After Adam Walsh’s disappearance in the early 80s, John Walsh put the fear of God into parents with his America’s Most Wanted and missing children’s center programs.

Being sexually assaulted as a child exacts a price on kids. Adult predators are opportunists. I wouldn’t let my kids go to the park alone and I watch them in the back yard while they play. But like law enforcement officers tell us, it’s the darn stinkbutts that we know who are more likely to harm our children.

I agree with the speaker that constant protectiveness is harmful. But when is it ok to let one’s guard down? It’s not good that we have to be hyper-vigilant as parents because we never know if/when an incident that happens with our children, regardless how minor it seems, will result in us being accused of neglect or abuse as well. I think that is part of the problem too. Society needs to provide parents with the safe space to let their children grow and flourish.
 
current boring playgrounds
= fewer injury attorneys filing lawsuits

I bet those kids on the old playgrounds didn’t suffer from sensory processing issues (if they survived the playground).

Those sets were dismantled by the time I was on the playground :cry:
🤸‍♀️🤸‍♂️🤸‍♀️
🚲🛹⚽⚾🥎🏀🏈🏓🏒
 
After Adam Walsh’s disappearance in the early 80s, John Walsh put the fear of God into parents with his America’s Most Wanted and missing children’s center programs.
That program and other inform-the-public projects like it are exactly what the speaker in the video thinks were the impetus for this surge in protective impulse in parents.
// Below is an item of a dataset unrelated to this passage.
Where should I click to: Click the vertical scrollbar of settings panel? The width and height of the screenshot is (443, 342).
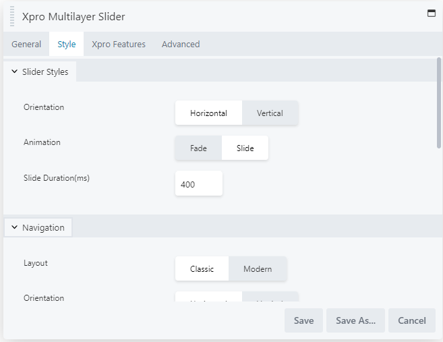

The other problem, too, is that families are of course smaller and you don’t have the neighborhoods where you know everyone knows your kids and your kids know that they’re being watched by everybody. You don’t live on a farm with several children who at least sort of keep track of each other by a certain age. Many of us live where the “home territory” is smaller and closer to more total strangers, because we are much more transient than we once were.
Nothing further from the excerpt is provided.